Benchmarks like XTREME and WMT suggest that 500-1,000 samples per language is often sufficient for accurate evaluation. This allows you to capture a representative sample of each language's linguistic features without overwhelming computational resources. As the number of languages increases, it’s common to reduce the sample size for each language proportionally, especially if certain languages dominate the dataset or have significant overlap in characteristics.
In the XTREME benchmark, English uses 10,000 samples, while each of the 40+ other languages uses 1,000-2,000 samples to maintain feasibility across multilingual tasks. Similarly, WMT reduces sample sizes for lower-resource languages, scaling from several thousand for high-resource languages to a few hundred or 1,000 per language when handling many languages. Both examples demonstrate a practical approach to balancing resource usage and linguistic coverage (XTREME, WMT Papers).
-
Start with 500-1,000 samples per language: This size is commonly used in NLP tasks to balance performance and resource efficiency, ensuring that linguistic coverage is broad enough.
-
Scale based on number of languages: For datasets with many languages (e.g., 40+), consider reducing the number of samples per language to 50-100, as is done in benchmarks like XTREME.

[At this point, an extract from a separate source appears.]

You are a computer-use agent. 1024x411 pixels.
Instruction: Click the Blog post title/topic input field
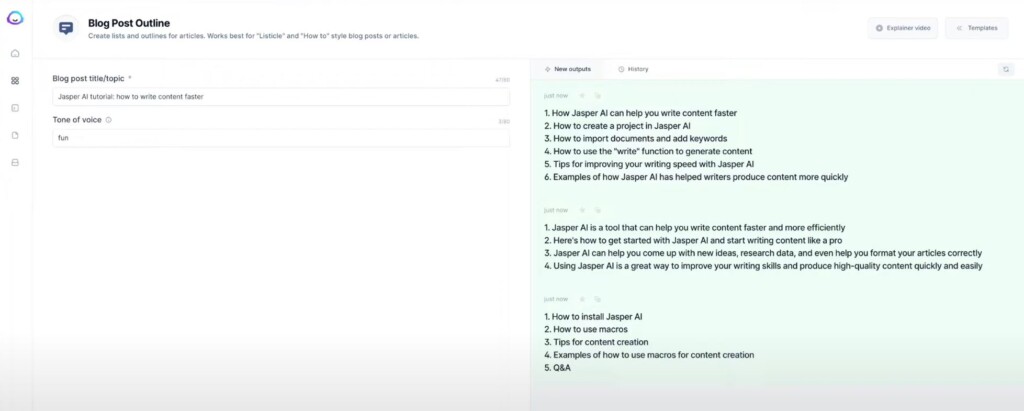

An early stopping metric was designed and tested with the salamandra 2b model, for use in maasuring the quality of quantizations vy way of kl-divergence. We found in our dataset that 48 chunks (roughly 11.5k tokens/125 samples per language) was sufficient to capture variability in the dataset at 95% confidence using a bayesian approximation.
-
XTREME: A Massively Multilingual Benchmark for Evaluating Cross-lingual Generalization
- Authors: Hu et al.
- Year: 2020
- Source: arXiv
- Summary: XTREME evaluates models across many languages and scales down sample sizes to maintain feasibility while preserving coverage across languages.
-
WMT: Workshop on Machine Translation Shared Tasks
- Source: WMT Papers
- Summary: WMT tasks often reduce sample sizes per language as the number of target languages grows, demonstrating that smaller samples can still yield accurate model evaluations.